In Defense of Loving Music So Much It Becomes a Personality Trait

There’s a specific kind of love that doesn’t sit politely in your chest. It moves in, rearranges the furniture, and starts blasting its favorite song at full volume while yelling, “YOU HAVE TO HEAR THIS PART.”
That love is music.
And if you’ve ever been part of guard - color guard, winter guard, the beautifully chaotic flag-tossing, body-throwing, soul-bearing art form, then you know it’s not just music. It’s music plus community plus a mildly concerning willingness to rehearse the same eight counts until time itself loses meaning.

Loving music deeply is not a hobby. It’s a condition.

It’s feeling a note hit your sternum so hard you have to blink a few times. It’s knowing exactly where the crescendo lives in your body. It’s getting chills over a key change like your nervous system just won a prize. Music doesn’t ask permission. It just shows up and says, “Hey. I’m going to live in you now.”

And guard? Guard takes that love and hands you a flag, a rifle, or a sabre and says, “Cool. Now throw it.”

Guard is what happens when people decide that music should not only be heard, but seen, felt, and occasionally dropped on the floor with a loud clatter while everyone pretends that didn’t just happen. It’s storytelling with bruises. It’s art with athletic tape. It’s the magical place where you learn that your body is an instrument too—and sometimes it’s slightly out of tune and needs water.

But here’s the thing no one warns you about: you don’t just fall in love with the activity. You fall in love with the people.

You fall in love with the inside jokes that make absolutely no sense outside of rehearsal.
With the collective gasp when someone sticks a toss they’ve been fighting all week.
With the way everyone suddenly becomes a motivational speaker when someone says, “I can’t do this.”

Guard teaches you how to love something together. Loudly. Earnestly. Without irony.

And that’s kind of rare.

Because adult life loves to tell us to be chill about the things we care about. Don’t try too hard. Don’t be dramatic. Don’t feel everything at full volume. But music people? Guard people? We missed that memo because we were too busy crying over a perfectly timed hit.

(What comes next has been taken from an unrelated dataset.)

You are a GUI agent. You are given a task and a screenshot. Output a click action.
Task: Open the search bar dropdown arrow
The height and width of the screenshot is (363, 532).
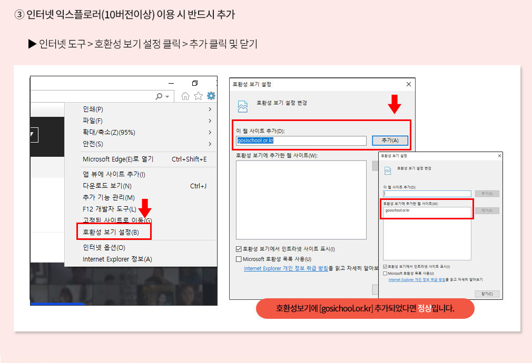(168, 96)
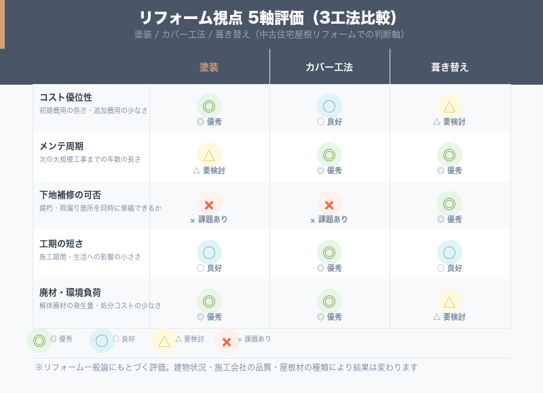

We love things on purpose.

We love them enough to rehearse in the snow, the cold, the rain, and whatever weather condition can only be described as “character building.” We love them enough to argue about counts, spacing, and whether that moment is supposed to feel “sharp” or “desperate.” We love them enough to trust each other with our bodies, our timing, and our hearts.

But loving something this deeply does something important to you.

It teaches you how to commit.
How to listen.
How to fail publicly and try again anyway.
How to belong.

Indoor Percussion and Winter Guard create a community where feeling deeply isn’t embarrassing, it’s the point. Where passion isn’t something you downplay, but something you share. Where you learn that loving something with your whole soul doesn’t make you soft, it makes you strong, resilient, and very good at eight-counts.

And long after the season ends, long after the uniform is packed away and the calluses fade, the love stays.

You’ll still feel it when a certain song comes on.
When a flag snaps in the wind.
When a beat drops exactly where your heart expects it to.

Because some loves don’t leave. They just change form.

And honestly? If you’re going to love something, you might as well love it like this.
Whole-hearted. Slightly unhinged. Deep in your soul.
Preferably with music playing and people beside you who feel it too.